Continue the piece on digital spatial profiling, starting right after its final sentence.

- **Document text**
---*---

What is digital spatial profiling?

The function of biological systems depends on the spatial organization of their cells.

Over the past decade, innovative technologies have emerged that can spatially localize and quantify gene expression of mRNA transcripts in intact tissue, giving rise to the field of spatial transcriptomics.

Several spatial transcriptomics methods have been developed that differ in the way they capture and record spatial information. Currently, based on how spatial information is acquired, spatial transcriptomics technologies can be broadly classified into five categories: digital spatial profiling (DSP), fluorescent in situ hybridization (FISH), in situ sequencing (ISS), next generation sequencing (NGS) with spatial barcoding, and methods that do not require a priori spatial location. Amongst these, digital spatial profiling uses molecular barcoding technology to measure gene expression in different regions of interest (ROI) selected on a tissue section.

The DSP technology

Digital spatial profiling (DSP) is a spatial multiomics technology that profiles tissues for mRNA and protein expression using oligonucleotide barcoding. DSP technology can be used on a wide variety of tissue samples including FFPE tissue sections, fresh frozen tissue sections, core needle biopsies, and tissue microarrays. Furthermore, DSP is non-destructive, and precious clinical specimens can therefore be stored and re-probed at any time.

The DSP approach relies on the readout of RNA or proteins using oligonucleotide tags that are attached to antibody or RNA probes through a photocleavable linker. These labeled probes are then hybridized onto a slide-mounted tissue sample that is also stained with fluorescently labeled antibodies or ISH probes that identify tissue morphology. The morphological features identified thus help in ROI selection. UV light is then projected sequentially onto the ROIs selected, triggering the release of the oligonucleotide tags. These tags are then collected and counted digitally using high-throughput sequencing such as that done with an Illumina NGS system.

---*---

- **Entries provided**

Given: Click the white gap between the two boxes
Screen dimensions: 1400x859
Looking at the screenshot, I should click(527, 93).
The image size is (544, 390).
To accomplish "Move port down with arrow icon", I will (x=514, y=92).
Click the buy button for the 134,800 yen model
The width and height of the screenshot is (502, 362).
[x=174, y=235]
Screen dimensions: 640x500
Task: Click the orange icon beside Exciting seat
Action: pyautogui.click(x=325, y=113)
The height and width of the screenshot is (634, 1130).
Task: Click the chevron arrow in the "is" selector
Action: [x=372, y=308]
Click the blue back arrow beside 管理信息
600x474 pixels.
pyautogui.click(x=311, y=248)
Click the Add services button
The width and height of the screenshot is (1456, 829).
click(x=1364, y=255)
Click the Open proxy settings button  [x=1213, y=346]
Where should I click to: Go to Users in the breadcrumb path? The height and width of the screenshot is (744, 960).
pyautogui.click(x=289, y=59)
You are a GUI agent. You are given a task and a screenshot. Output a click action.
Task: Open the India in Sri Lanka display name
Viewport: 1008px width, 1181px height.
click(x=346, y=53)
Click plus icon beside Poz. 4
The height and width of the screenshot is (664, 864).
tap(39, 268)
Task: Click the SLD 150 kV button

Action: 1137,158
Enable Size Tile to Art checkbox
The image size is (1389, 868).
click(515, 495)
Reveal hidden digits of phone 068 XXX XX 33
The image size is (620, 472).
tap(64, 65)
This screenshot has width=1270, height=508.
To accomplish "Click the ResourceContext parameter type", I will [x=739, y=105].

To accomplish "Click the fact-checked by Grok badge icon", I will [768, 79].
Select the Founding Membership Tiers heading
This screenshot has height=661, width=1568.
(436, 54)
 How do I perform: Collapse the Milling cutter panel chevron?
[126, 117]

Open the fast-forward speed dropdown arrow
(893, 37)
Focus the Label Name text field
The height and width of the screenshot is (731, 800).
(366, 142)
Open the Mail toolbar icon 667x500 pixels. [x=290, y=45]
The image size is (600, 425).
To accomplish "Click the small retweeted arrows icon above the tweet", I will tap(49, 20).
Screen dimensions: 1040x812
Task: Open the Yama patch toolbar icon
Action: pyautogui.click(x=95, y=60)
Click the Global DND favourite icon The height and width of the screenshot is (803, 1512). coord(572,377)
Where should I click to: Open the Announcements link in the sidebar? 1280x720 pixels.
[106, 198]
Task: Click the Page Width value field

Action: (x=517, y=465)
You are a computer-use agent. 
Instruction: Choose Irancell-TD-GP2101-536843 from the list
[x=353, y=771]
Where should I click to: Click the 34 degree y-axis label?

---*---

- **Answer section**
Hence, the data generated by DSP platforms are not direct images, but spatially registered counts of the hybridized probes that can be then mapped back to their spatial locations within the tissue. The GeoMx® Digital Spatial Profiler developed by NanoString was the first digital spatial profiling technology introduced in the market, in 2019.

The GeoMx DSP system

The GeoMx DSP system developed by NanoString Technologies is a fully automated and non-destructive spatial multiomics platform that allows sequential profiling of different ROIs on the same tissue section.  The GeoMx DSP uses a combination of genomic detection technologies: NGS and oligonucleotide barcodes; organic chemistry: photocleavable oligonucleotides; and semiconductor technology: a dynamically configurable digital micromirror array and microfluidic sampling to advance histology to higher plex. The GeoMx DSP can profile tens to thousands of mRNA transcripts or 150+ protein analytes separately or simultaneously and works well with degraded FFPE tissue sections.

A key component of the GeoMx DSP instrument is the programmable digital micromirror device (DMD) that allows for flexible and customizable ROI selection for profiling. The DMD technology is made up of an array of micromirrors that can be individually tilted to shine UV light of any pattern onto the tissue. The DMD allows for several unique types of ROIs to be virtually ‘drawn’ on the tissue including geometric shapes, grids, and contours.  An entire cell type population can be profiled across the entire field of view with discontinuous ROIs to understand expression patterns across different cells. An ROI can even be divided by tissue masking into different segments based on the staining pattern of morphology markers to understand differential expression between two or more different tissue compartments such as the tumor, immune infiltrate, and stroma.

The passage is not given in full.